NEW YORK (Reuters) - Brent oil prices settled steady on Tuesday after the deadly blasts in Brussels while U.S. crude futures fell, then extended losses in post-settlement trade on industry data showing bigger than expected builds in domestic inventory.
Oil prices fell early as investors fled risk after the attacks in Belgium that killed at least 30 people. [MKTS/GLOB] Brent erased losses and settled a little higher as equity markets reversed losses and safe-havens such as gold and government bonds pulled back from their highs.
U.S. crude, however, settled lower, then extended losses after the American Petroleum Institute (API), an industry group, said in a report after the oil's market settlement that U.S. crude stockpiles rose almost 9 million barrels last week to reach a record high of nearly 532 million.
The stockpile growth reported by the API was nearly 6 million barrels above estimates from analysts polled by Reuters. Official crude inventory data from the U.S. government will be released on Wednesday.
The front-month contract in U.S. crude futures CLc1 was down 30 cents at $41.22 a barrel by 5:05 p.m. EST (2105 GMT), after the API report. It had ended the session just 7 cents down at $41.45, after hitting a 2016 high of $41.90 earlier.
Brent crude LCOc1 was up 6 cents at $41.60 a barrel in post-settlement trade, after finishing the session 25 cents higher at $41.79.
"It's a remarkable crude build reported by the API, which will definitely create some worry in tomorrow's trade for oil bulls," said John Kilduff, partner at New York energy hedge fund Again Capital.

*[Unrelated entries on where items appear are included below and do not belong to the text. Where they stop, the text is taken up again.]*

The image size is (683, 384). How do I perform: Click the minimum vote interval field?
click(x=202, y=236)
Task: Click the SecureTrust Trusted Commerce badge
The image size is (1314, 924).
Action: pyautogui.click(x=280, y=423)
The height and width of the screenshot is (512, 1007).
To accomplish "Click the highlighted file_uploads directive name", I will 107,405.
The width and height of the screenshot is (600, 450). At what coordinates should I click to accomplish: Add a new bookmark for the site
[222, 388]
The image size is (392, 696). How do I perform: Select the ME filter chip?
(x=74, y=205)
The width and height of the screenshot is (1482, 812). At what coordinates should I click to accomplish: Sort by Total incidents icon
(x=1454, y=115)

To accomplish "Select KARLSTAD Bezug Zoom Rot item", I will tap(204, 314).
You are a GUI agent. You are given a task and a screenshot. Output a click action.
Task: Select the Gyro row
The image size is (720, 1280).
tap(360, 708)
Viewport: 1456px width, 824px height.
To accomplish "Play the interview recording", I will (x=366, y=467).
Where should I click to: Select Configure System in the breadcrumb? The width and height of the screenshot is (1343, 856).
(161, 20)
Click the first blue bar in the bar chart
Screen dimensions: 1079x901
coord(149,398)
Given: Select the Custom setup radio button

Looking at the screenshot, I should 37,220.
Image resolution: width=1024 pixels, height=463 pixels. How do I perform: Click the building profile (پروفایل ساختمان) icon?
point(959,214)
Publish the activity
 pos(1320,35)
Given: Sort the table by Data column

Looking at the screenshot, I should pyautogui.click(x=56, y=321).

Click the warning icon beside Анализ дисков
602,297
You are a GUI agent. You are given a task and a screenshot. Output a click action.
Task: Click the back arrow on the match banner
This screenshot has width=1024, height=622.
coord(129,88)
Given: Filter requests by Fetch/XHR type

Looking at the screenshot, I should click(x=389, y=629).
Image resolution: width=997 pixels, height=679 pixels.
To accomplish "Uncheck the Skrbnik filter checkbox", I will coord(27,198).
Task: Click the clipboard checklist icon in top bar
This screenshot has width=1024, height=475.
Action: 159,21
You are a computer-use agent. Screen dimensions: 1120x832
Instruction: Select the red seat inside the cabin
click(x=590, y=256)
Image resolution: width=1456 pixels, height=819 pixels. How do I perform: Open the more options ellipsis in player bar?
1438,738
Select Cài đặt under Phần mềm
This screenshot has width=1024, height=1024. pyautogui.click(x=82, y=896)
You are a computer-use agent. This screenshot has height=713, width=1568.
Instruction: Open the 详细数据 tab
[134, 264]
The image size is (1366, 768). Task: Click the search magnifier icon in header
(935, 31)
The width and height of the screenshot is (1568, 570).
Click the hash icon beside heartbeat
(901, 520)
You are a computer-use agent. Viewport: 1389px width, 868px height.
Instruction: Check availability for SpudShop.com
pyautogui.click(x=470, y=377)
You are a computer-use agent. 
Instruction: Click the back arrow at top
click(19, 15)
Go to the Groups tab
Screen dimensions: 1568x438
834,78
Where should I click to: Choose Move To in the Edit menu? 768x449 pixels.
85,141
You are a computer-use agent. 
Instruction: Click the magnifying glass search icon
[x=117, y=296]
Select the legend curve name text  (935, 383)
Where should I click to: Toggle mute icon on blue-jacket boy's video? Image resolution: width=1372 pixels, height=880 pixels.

"But there are also signs that we've had a larger-than-expected gasoline draw, so some of that bearish sentiment in crude may be ironed out."
API reported a gasoline drawdown of 4.3 million barrels, versus the 1.5 million-barrel decline forecast in the Reuters poll.
Some traders and analysts have warned of potential profit-taking in oil after crude prices gained more than 50 percent over the past six weeks despite marginal improvements in supply-demand. Much of the rally has been driven by plans engineered by OPEC and other major oil producers to freeze output at January levels.
"I wouldn't be surprised to see some market participants ... saying the price increase that we've had has been enough," Commerzbank strategist Eugen Weinberg said.